▶ _DIRECTIONS FOR THIS TASK_:
Set down, exactly as they appear, the lines of the data between the line containing "Click the Цена за 1 ГБ heading" and the line containing "coord(1283,588)", inclusive.

▶ _DATA FOR THIS TASK_:
= = = = =
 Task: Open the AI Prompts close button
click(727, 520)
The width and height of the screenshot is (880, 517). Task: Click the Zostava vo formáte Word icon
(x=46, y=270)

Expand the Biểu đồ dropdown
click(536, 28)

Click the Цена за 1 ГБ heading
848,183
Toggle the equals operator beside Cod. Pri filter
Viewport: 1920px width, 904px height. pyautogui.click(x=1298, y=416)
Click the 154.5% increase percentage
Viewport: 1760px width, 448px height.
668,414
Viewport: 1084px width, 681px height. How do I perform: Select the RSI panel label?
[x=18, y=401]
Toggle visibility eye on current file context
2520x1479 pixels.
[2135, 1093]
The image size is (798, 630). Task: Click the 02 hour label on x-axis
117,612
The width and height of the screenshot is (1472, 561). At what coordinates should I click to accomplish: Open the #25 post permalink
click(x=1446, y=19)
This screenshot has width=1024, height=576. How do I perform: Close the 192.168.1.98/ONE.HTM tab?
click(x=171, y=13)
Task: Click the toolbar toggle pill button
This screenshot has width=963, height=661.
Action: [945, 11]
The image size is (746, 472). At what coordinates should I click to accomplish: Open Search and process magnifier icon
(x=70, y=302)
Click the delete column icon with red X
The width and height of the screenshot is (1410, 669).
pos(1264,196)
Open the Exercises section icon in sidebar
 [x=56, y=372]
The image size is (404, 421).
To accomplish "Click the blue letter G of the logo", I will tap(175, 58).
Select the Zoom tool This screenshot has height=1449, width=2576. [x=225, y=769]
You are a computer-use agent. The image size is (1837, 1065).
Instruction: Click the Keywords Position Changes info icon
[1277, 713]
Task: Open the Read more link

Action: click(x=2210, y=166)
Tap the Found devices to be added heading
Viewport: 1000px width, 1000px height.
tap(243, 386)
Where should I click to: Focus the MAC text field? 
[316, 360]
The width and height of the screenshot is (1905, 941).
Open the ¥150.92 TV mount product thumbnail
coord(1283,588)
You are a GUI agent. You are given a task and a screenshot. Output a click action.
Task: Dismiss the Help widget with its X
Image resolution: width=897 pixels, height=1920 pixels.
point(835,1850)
= = = = =
▶ _TASK RESULT_:
Click the Цена за 1 ГБ heading
848,183
Toggle the equals operator beside Cod. Pri filter
Viewport: 1920px width, 904px height. pyautogui.click(x=1298, y=416)
Click the 154.5% increase percentage
Viewport: 1760px width, 448px height.
668,414
Viewport: 1084px width, 681px height. How do I perform: Select the RSI panel label?
[x=18, y=401]
Toggle visibility eye on current file context
2520x1479 pixels.
[2135, 1093]
The image size is (798, 630). Task: Click the 02 hour label on x-axis
117,612
The width and height of the screenshot is (1472, 561). At what coordinates should I click to accomplish: Open the #25 post permalink
click(x=1446, y=19)
This screenshot has width=1024, height=576. How do I perform: Close the 192.168.1.98/ONE.HTM tab?
click(x=171, y=13)
Task: Click the toolbar toggle pill button
This screenshot has width=963, height=661.
Action: [945, 11]
The image size is (746, 472). At what coordinates should I click to accomplish: Open Search and process magnifier icon
(x=70, y=302)
Click the delete column icon with red X
The width and height of the screenshot is (1410, 669).
pos(1264,196)
Open the Exercises section icon in sidebar
 [x=56, y=372]
The image size is (404, 421).
To accomplish "Click the blue letter G of the logo", I will tap(175, 58).
Select the Zoom tool This screenshot has height=1449, width=2576. [x=225, y=769]
You are a computer-use agent. The image size is (1837, 1065).
Instruction: Click the Keywords Position Changes info icon
[1277, 713]
Task: Open the Read more link

Action: click(x=2210, y=166)
Tap the Found devices to be added heading
Viewport: 1000px width, 1000px height.
tap(243, 386)
Where should I click to: Focus the MAC text field? 
[316, 360]
The width and height of the screenshot is (1905, 941).
Open the ¥150.92 TV mount product thumbnail
coord(1283,588)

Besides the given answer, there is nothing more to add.